The task :: The expected output is exactly the lines below, starting at the line with "Consent [tab] (133, 459)" and ending at the line with "[switch] (289, 751)", both included; no other line belongs in it.

━━ Extracted material

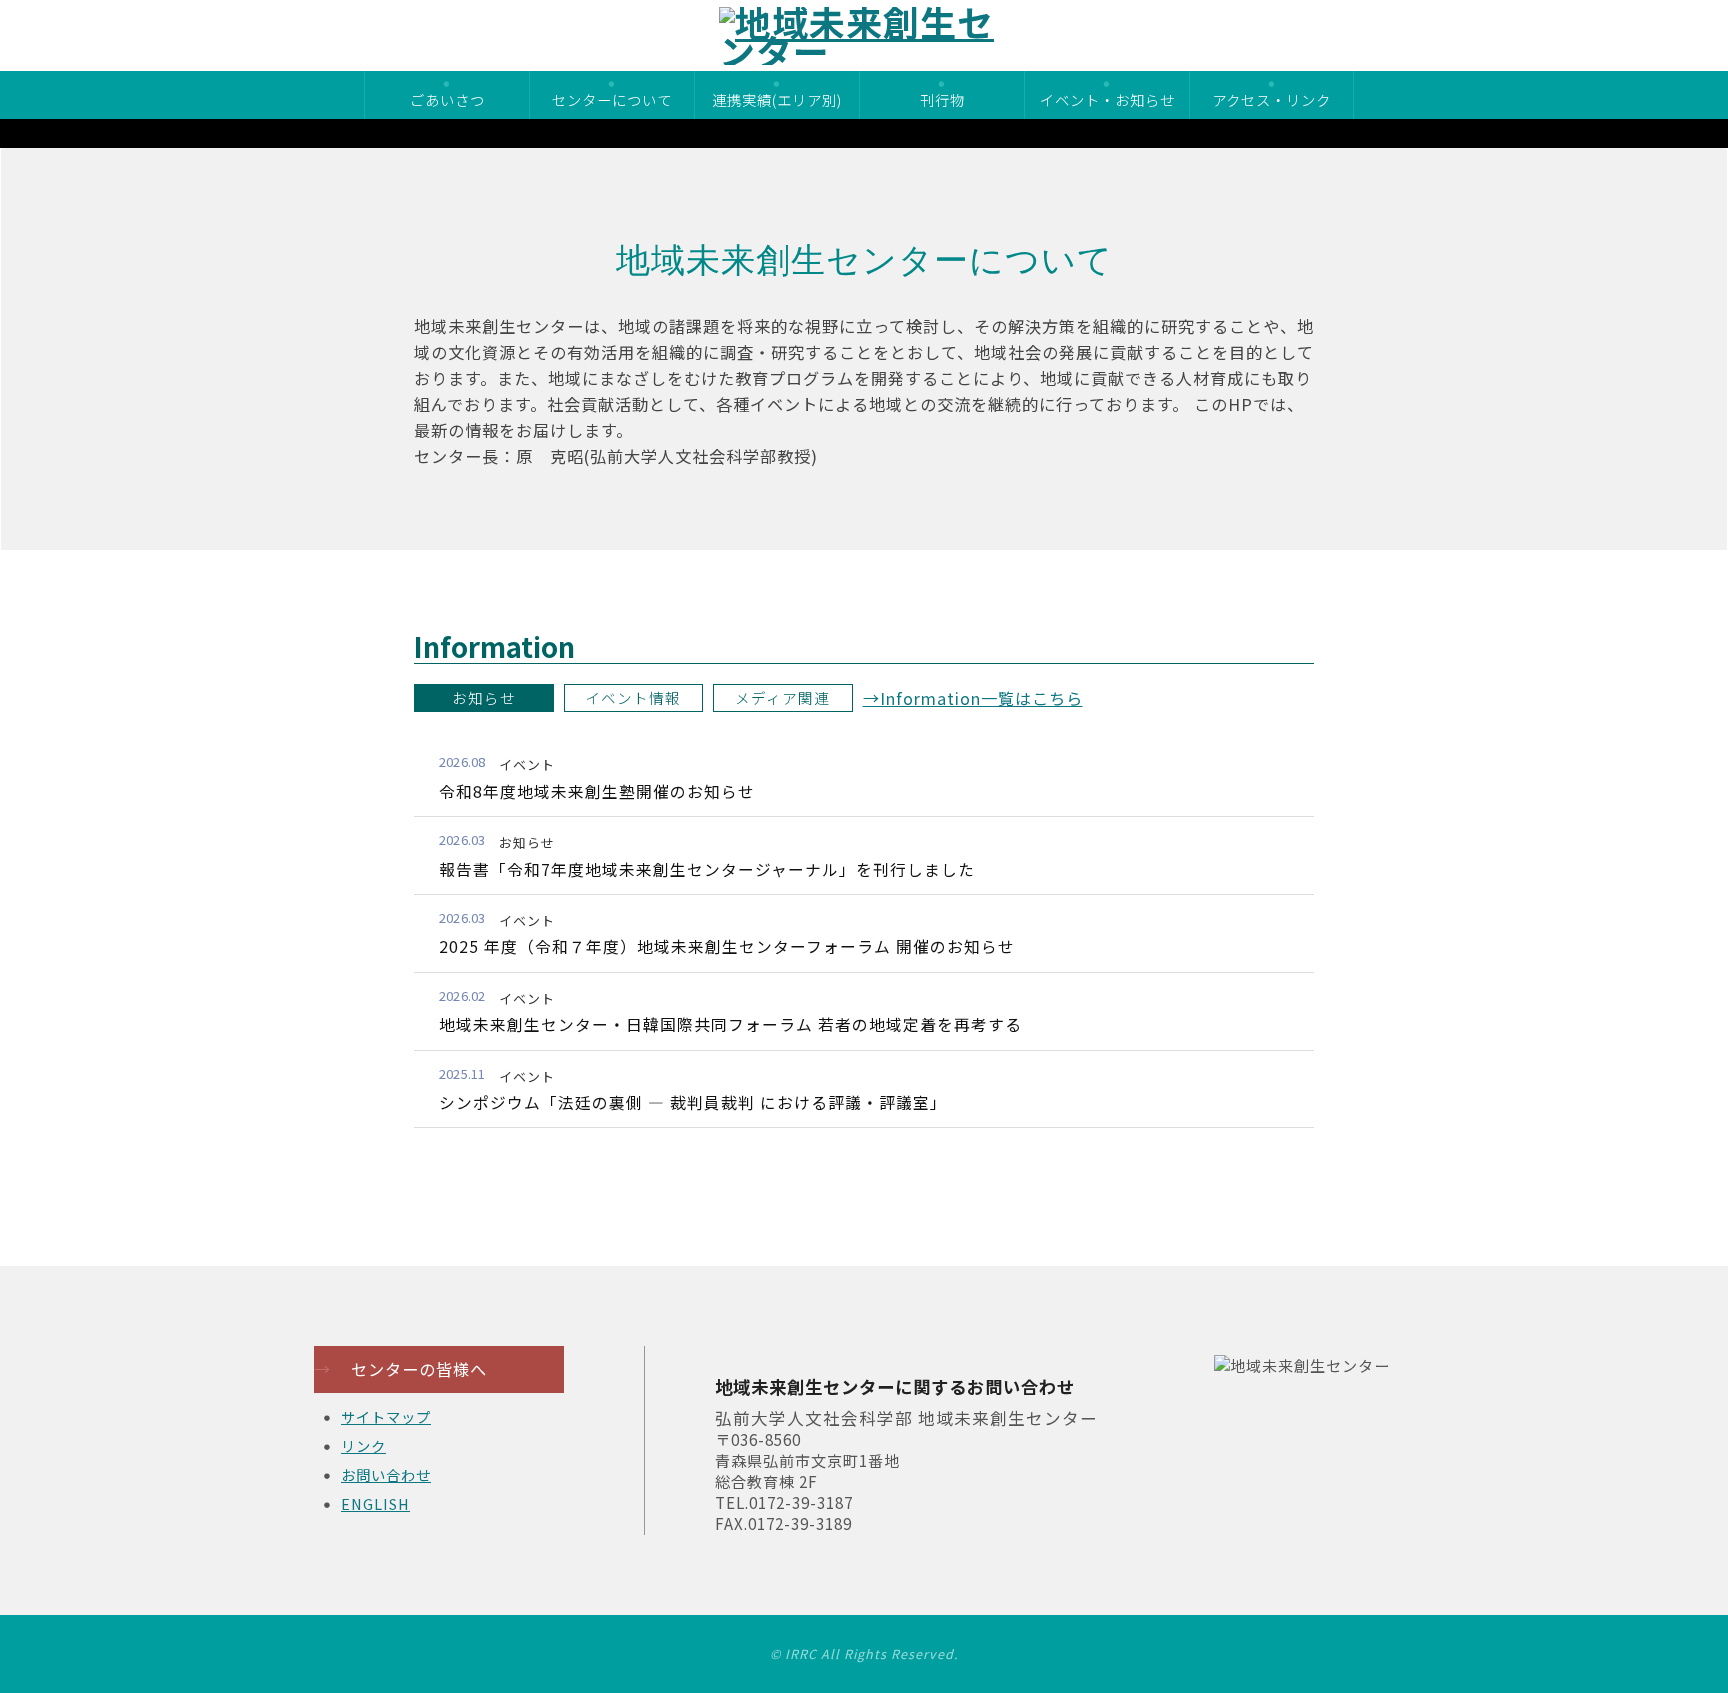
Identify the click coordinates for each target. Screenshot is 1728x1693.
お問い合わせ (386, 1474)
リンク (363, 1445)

━━━━
━━ Extracted material

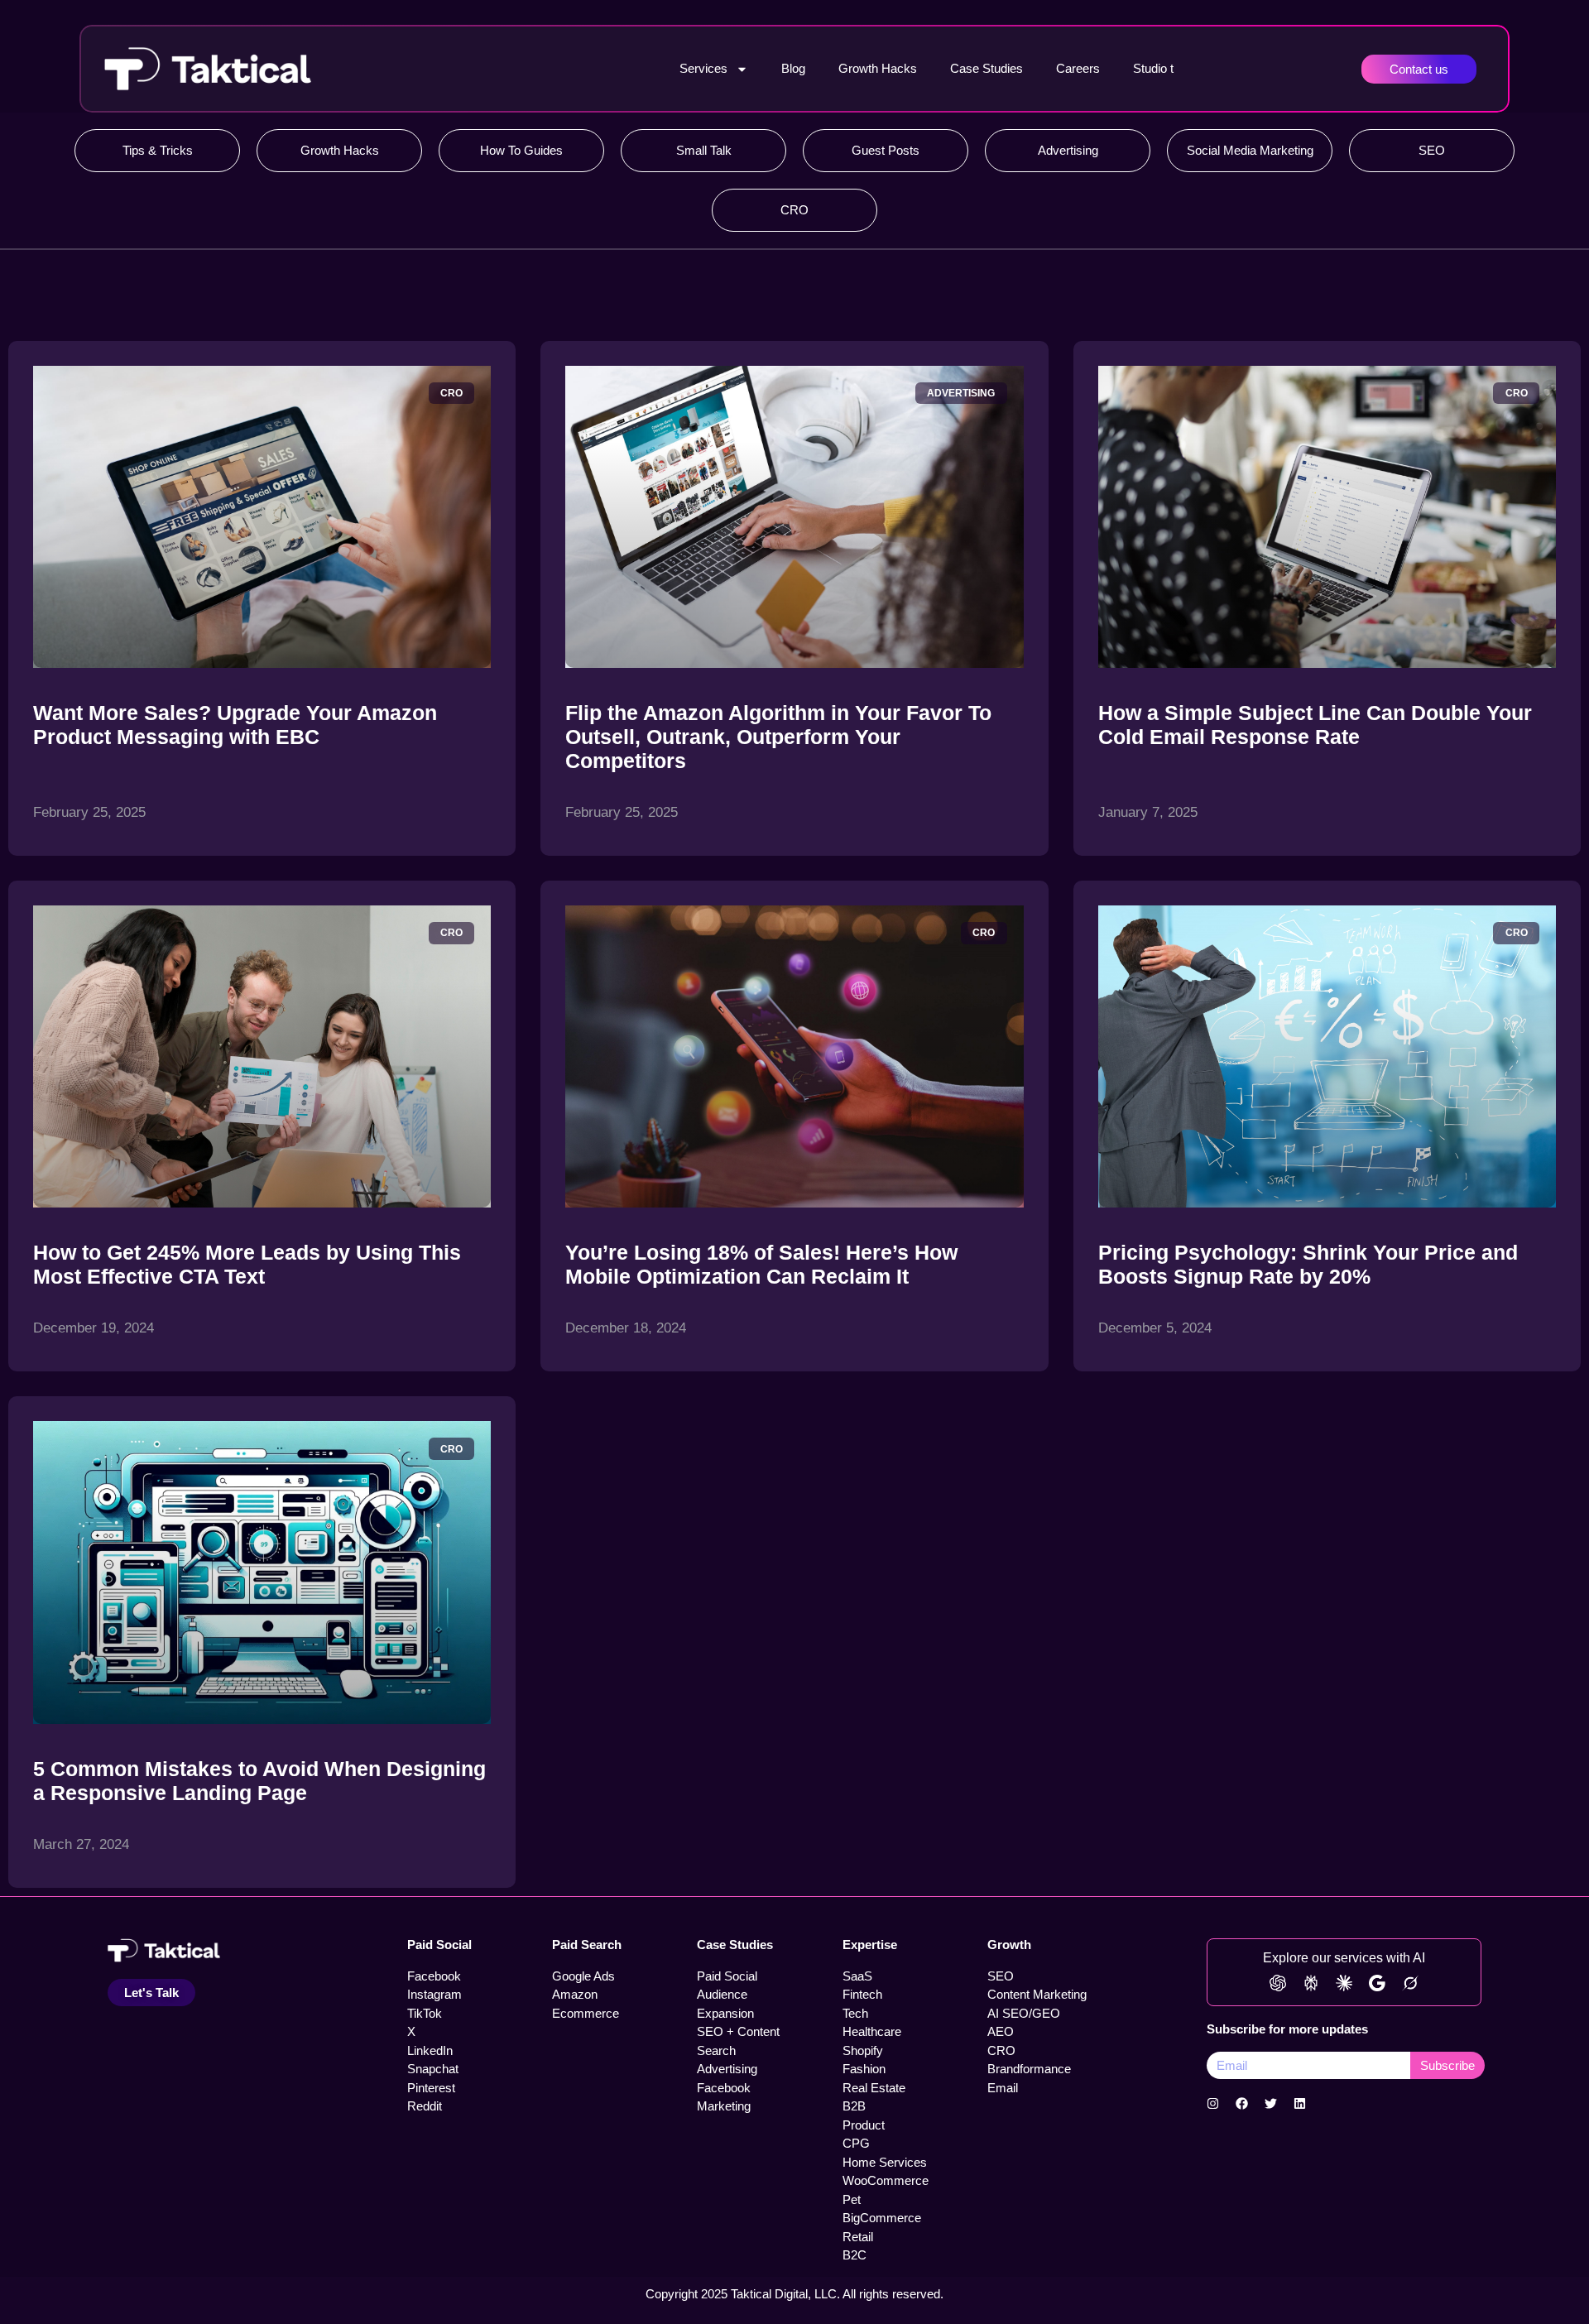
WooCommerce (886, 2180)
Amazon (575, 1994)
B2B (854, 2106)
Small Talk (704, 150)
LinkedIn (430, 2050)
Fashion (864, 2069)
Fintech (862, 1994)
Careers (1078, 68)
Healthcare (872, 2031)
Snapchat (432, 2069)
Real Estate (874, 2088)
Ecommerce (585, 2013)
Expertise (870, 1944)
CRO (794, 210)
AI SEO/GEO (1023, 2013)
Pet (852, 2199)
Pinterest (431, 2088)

━━━━
━━ Extracted material

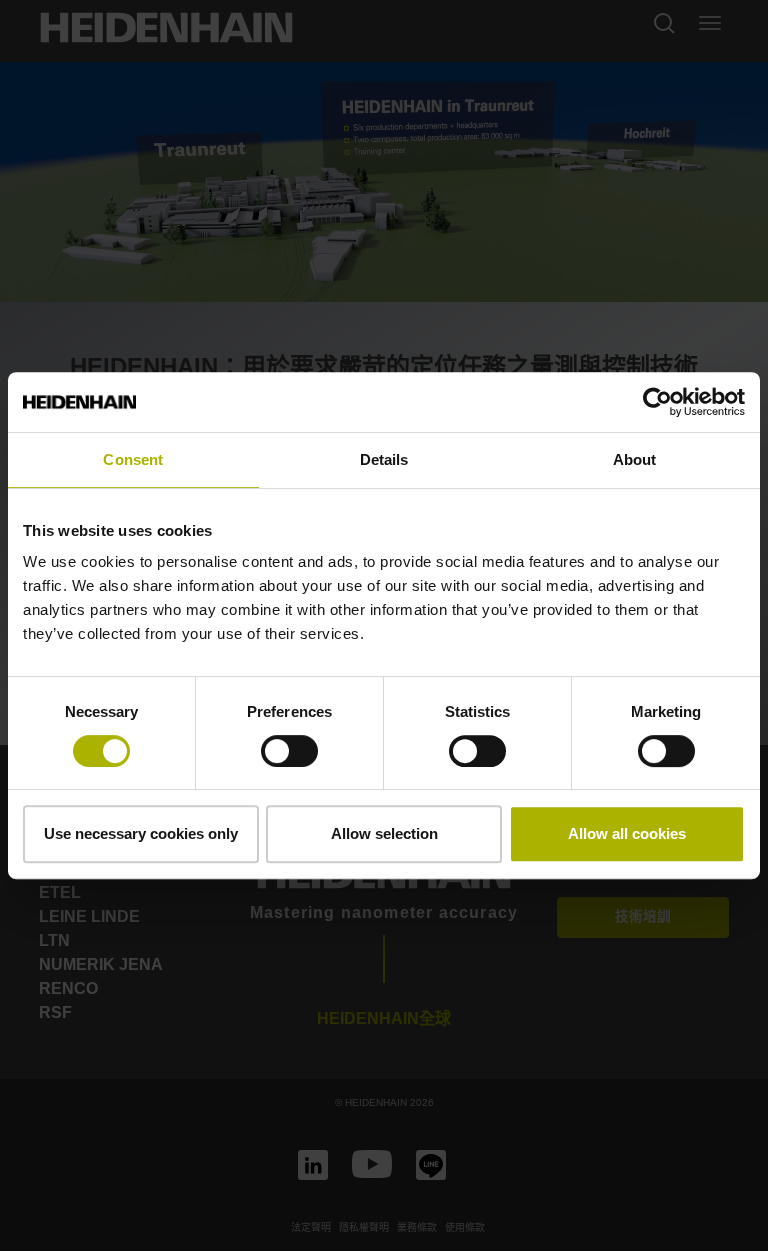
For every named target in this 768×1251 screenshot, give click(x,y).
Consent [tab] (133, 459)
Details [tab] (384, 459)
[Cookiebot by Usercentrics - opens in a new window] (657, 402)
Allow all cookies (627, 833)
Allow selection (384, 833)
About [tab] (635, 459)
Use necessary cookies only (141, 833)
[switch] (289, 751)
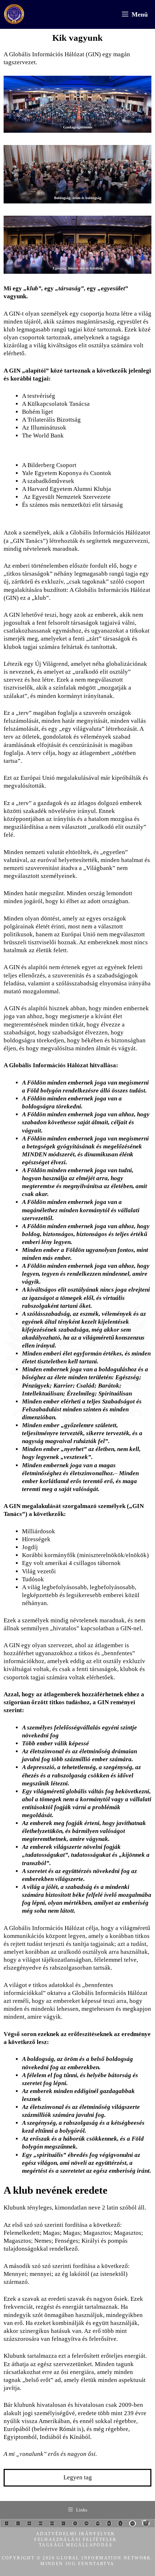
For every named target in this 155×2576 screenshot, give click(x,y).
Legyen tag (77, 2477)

━━━━

Solution for this exercise ::
Consent [tab] (133, 459)
Details [tab] (384, 459)
[Cookiebot by Usercentrics - opens in a new window] (657, 402)
Allow all cookies (627, 833)
Allow selection (384, 833)
About [tab] (635, 459)
Use necessary cookies only (141, 833)
[switch] (289, 751)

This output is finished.